_Prompt_: Output each entry verbatim. Leave the images out.

── Extracted material ──

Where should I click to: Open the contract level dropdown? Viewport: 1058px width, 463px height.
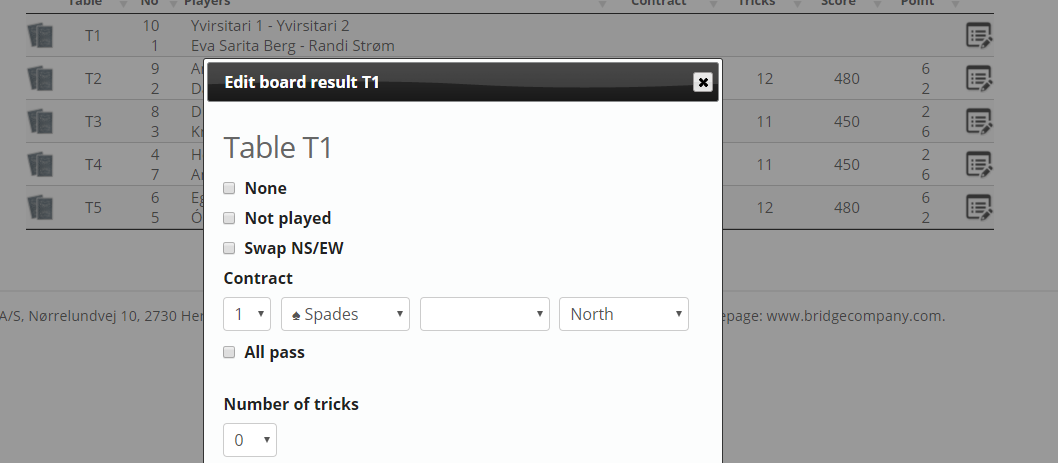(247, 314)
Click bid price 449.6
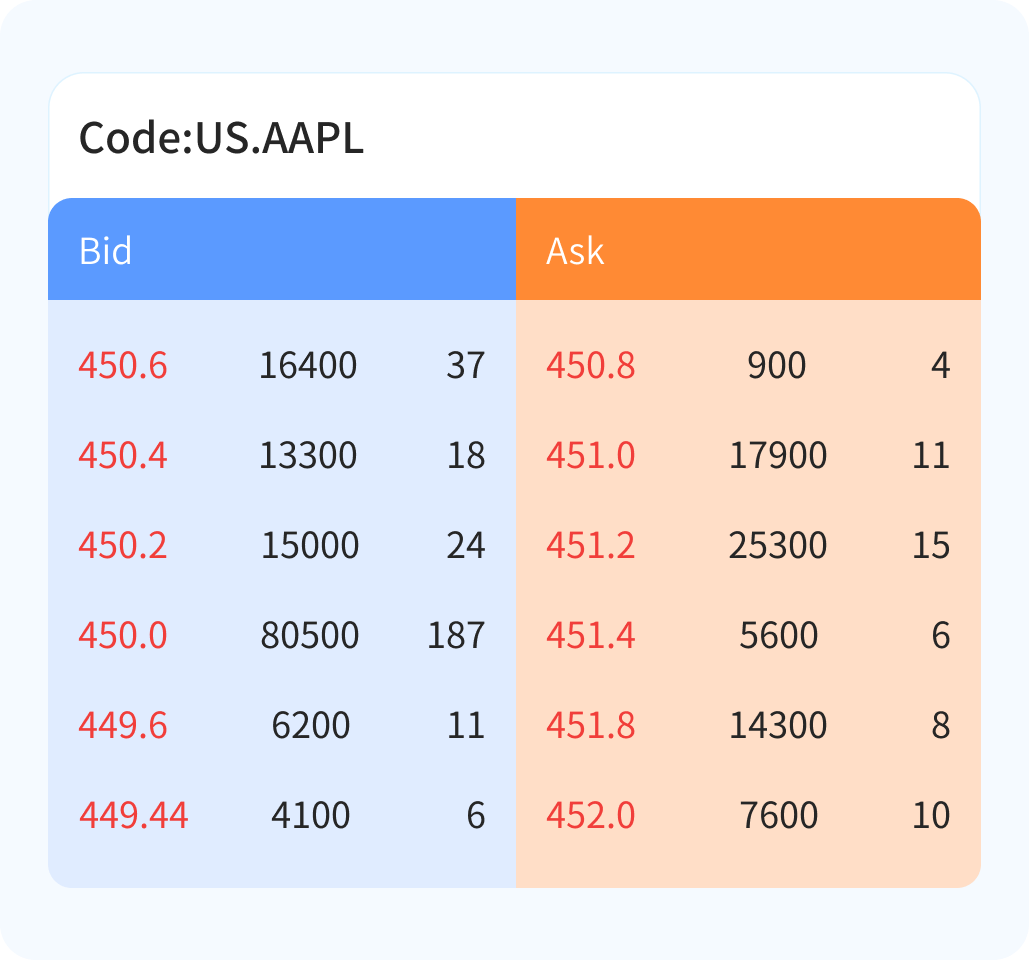Image resolution: width=1029 pixels, height=960 pixels. pos(123,726)

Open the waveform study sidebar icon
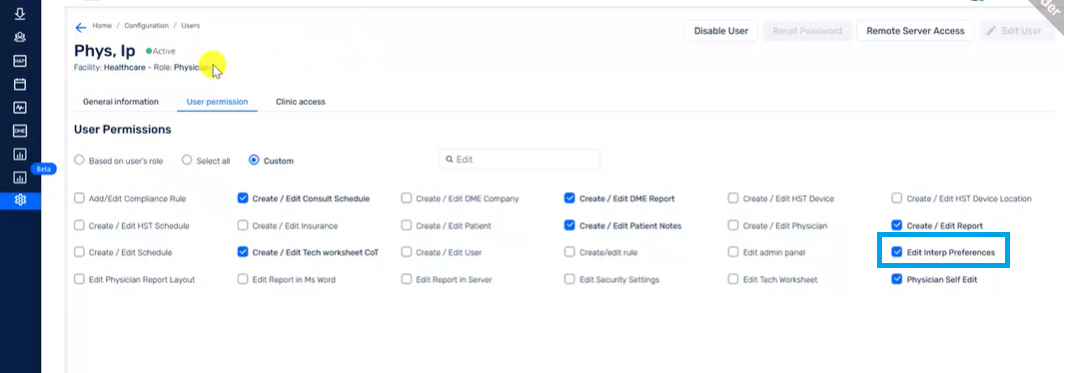point(20,108)
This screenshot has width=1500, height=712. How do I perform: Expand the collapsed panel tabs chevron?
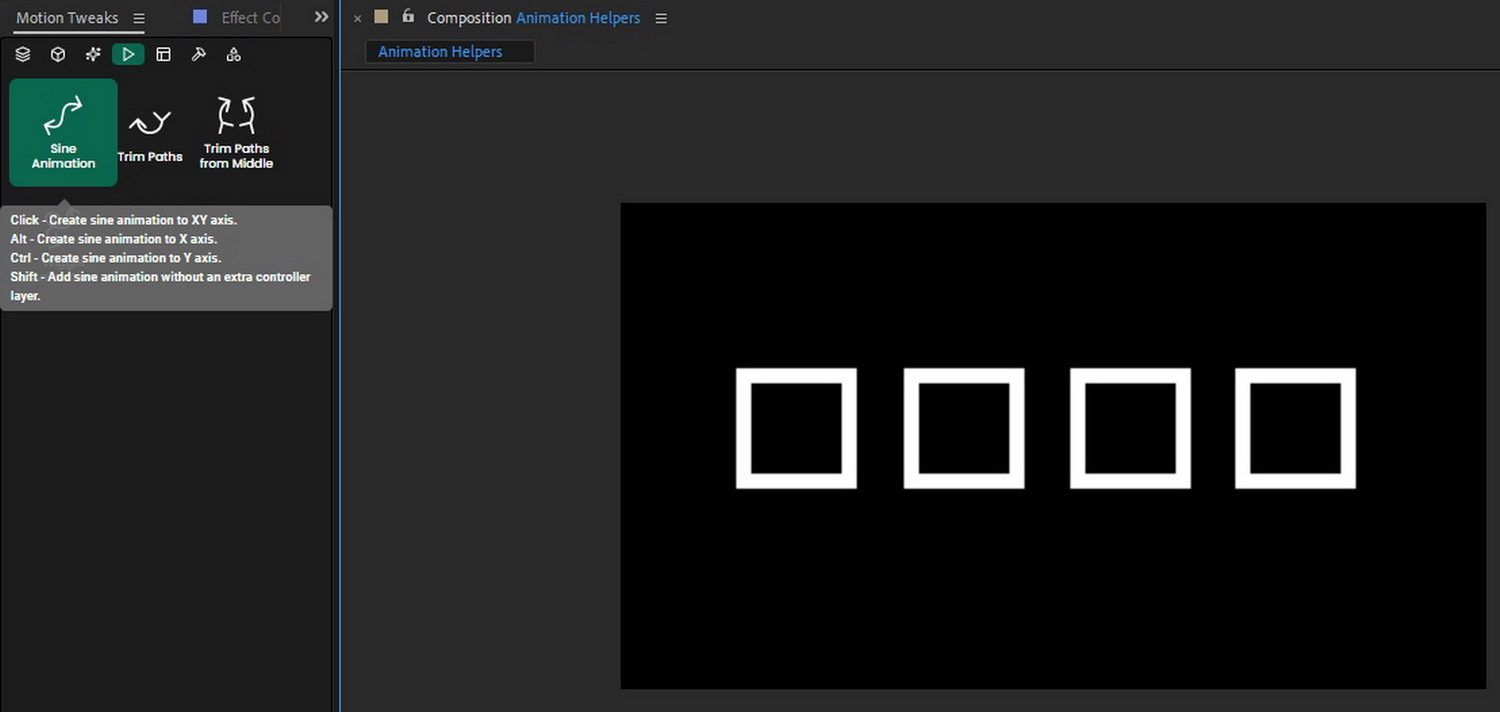click(321, 16)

───

_Response to this task_:
Where should I click to: Open the contract level dropdown? Viewport: 1058px width, 463px height.
(247, 314)
Click bid price 449.6
Image resolution: width=1029 pixels, height=960 pixels. pos(123,726)

Open the waveform study sidebar icon
point(20,108)
This screenshot has width=1500, height=712. How do I perform: Expand the collapsed panel tabs chevron?
click(321, 16)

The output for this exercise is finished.